_Problem requirements_
Count the lines in the items below that contain the string "screenshot", matching case exactly, and reply with only the number.
+++ Supplied records +++
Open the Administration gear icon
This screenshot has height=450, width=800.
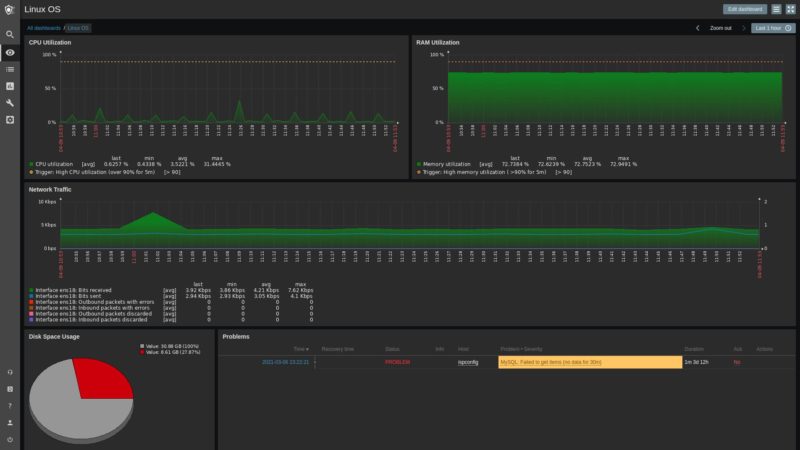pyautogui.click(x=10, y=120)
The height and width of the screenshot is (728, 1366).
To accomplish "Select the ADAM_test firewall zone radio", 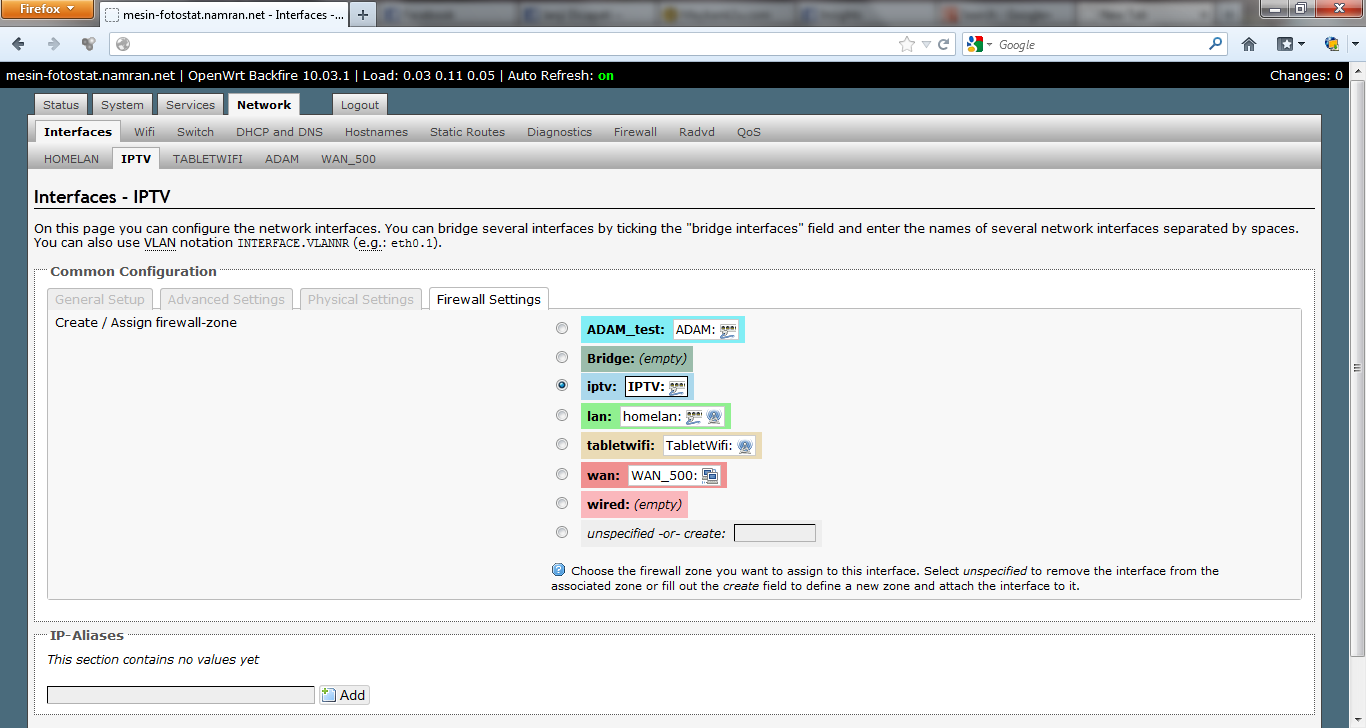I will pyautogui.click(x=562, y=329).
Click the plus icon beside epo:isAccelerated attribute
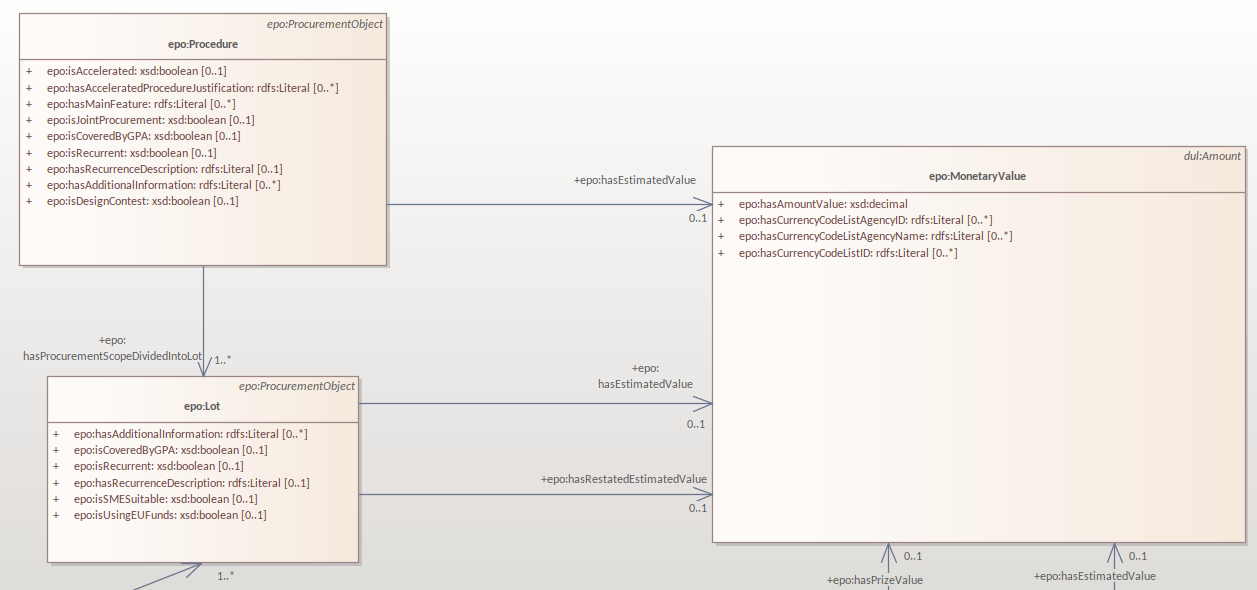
+++
_Problem solution_
2